IBM Support

QRadar: General Health checklist

Question & Answer


Question

How can I verify that my deployment is healthy?

Answer

To assess the general health of your deployment, it is helpful to have standard checks to follow in order to verify core functionality on your QRadar Console and Managed Hosts.

Is the QRadar Console UI accessible?

  • If you cannot access the UI and cannot access the system via SSH:
    • Use a IMM or Hypervisor session to log in to the console to confirm that the QRadar Console host is running and responsive. If you can connect here and the console is running, there might be a network infrastructure problem blocking your access. Contact your network administrator. 
  • If you cannot access the UI but can access the Console system via SSH:
    • Check systemctl status tomcat. If status is active or activating, the service is still initializing. In some cases, you may need to wait for 10 - 15 minutes after starting tomcat for the GUI to become accessible.

Are all Managed Hosts showing the expected Status?

  • If any of the Managed Hosts are not in Active status, check the following
    • From the Console command-line interface (CLI), try establishing an SSH connection to each non-Active Managed Host (MH). If the connection fails or times out:
    • Does a Full Deploy task complete successfully for all Managed Hosts?
      • After the Deploy task completes and returns status for all hosts, review any Managed Hosts that report Timed Out or otherwise fail to deploy
    • Check that all partitions have sufficient free disk space:
      • From the Console CLI, run /opt/qradar/support/all_servers.sh -C 'df -h' to view the current disk space usage on all Managed Hosts' partitions
        • Connect to the MH via SSH as 'root' and type: df -h. If the disk space usage ('Use%') for any partitions (other than /recovery) are above 85% free up space on the relevant partitions and check again. For more information on how to resolve space disk issues, please see our Support 101 page on Troubleshooting disk space issues.

Do all Dashboards populate?

Dashboards largely rely on ariel queries against accumulated data (also referred to as Global Views (GV) or Aggregated Data Views (ADV).
  • If some Dashboards are failing to populate, but others are working, we're likely seeing a problem with the individual Global Views. To troubleshoot corrupted Global Views, please note which Dashboards are affected.
  • If all Dashboards are failing to populate, check the statuses of these services:
    • On all hosts the accumulator service should be Active. From the Console CLI, run
      /opt/qradar/support/all_servers.sh -C 'systemctl is-active accumulator'
      • For any hosts where accumulator is not Active, try manually restarting the service with the command systemctl restart accumulator
    • The Console and all EP, FP, EP/FP, and Data node hosts should also have a running ariel service. On the Console ariel runs as ariel_proxy_server. All other relevant hosts will have ariel as ariel_query_server.
      • On the Console run:
        systemctl is-active ariel_proxy_server
      • To check ariel on the remaining Managed Hosts. Run this command from the Console CLI:
        /opt/qradar/support/all_servers.sh -a '16%,17%,18%,21%' 'systemctl is-active ariel_query_server'
      • If the ariel* service is stopped, try starting the relevant service manually with systemctl restart <service> on the affected systems.
        • If ariel fails on any system, you may not be able to retrieve event or flow data from that Managed Host, accumulated or otherwise.

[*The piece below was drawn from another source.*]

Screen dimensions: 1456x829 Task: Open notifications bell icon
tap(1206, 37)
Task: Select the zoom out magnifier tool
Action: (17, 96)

Are Offenses generating and updating?

  • In the 'Last Event/Flow Seen' for the most recently updated Offenses, is the date/time fairly recent? 
    • Confirm whether ecs-ep is running on all 31xx, 18xx, 17xx, and 16xx hosts:
      • /opt/qradar/support/all_server.sh -C -a '31%,18%,17%,16%,software' "systemctl is-active ecs-ep"
      • If the service state is 'failed', try restarting the service:
        • /opt/qradar/support/all_servers.sh "systemctl restart ecs-ep"
      • If ecs-ep fails to start on any of systems, collect the logs for the Console system and any affected Managed Host.
    • If ecs-ep is running on all Managed Hosts (where expected):
      • Rule out the possibility that the system is working correctly and there are simply no events or flows that are triggering Rules for Offense creation or updates by creating a test rule to test Offense generation:
        • In the QRadar UI, click the Offenses tab, then select Rules.
        • Once the Rules display loads select Actions > New Event Rule.
        • Identify a Source IP (or IP range) in your environment that is consistently generating events
        • Configure the new event rule with this criteria, using the address or range identified above as the value for:
          • Apply Dummy Test Rule on events which are detected by the local system and when the source IP is one of the following IP addresses: Click next.
          • Set the Responses page with the following options:
            1. Check: Ensure the detected event is part of an offense.
            2. Check: Respond no more than 1 per 1 minute per source IP.
            3. Click Finish.
            4. Make sure the Rule is enabled.
            5. In the Log Activity tab, add a filter for the Source IP or range you configured in the Rule, and watch for incoming events.
        • When events show up for this IP or range, you should see that a new Offense is created and the events for the source IP or range are associated with that Offense. Disable the Rule once testing is complete.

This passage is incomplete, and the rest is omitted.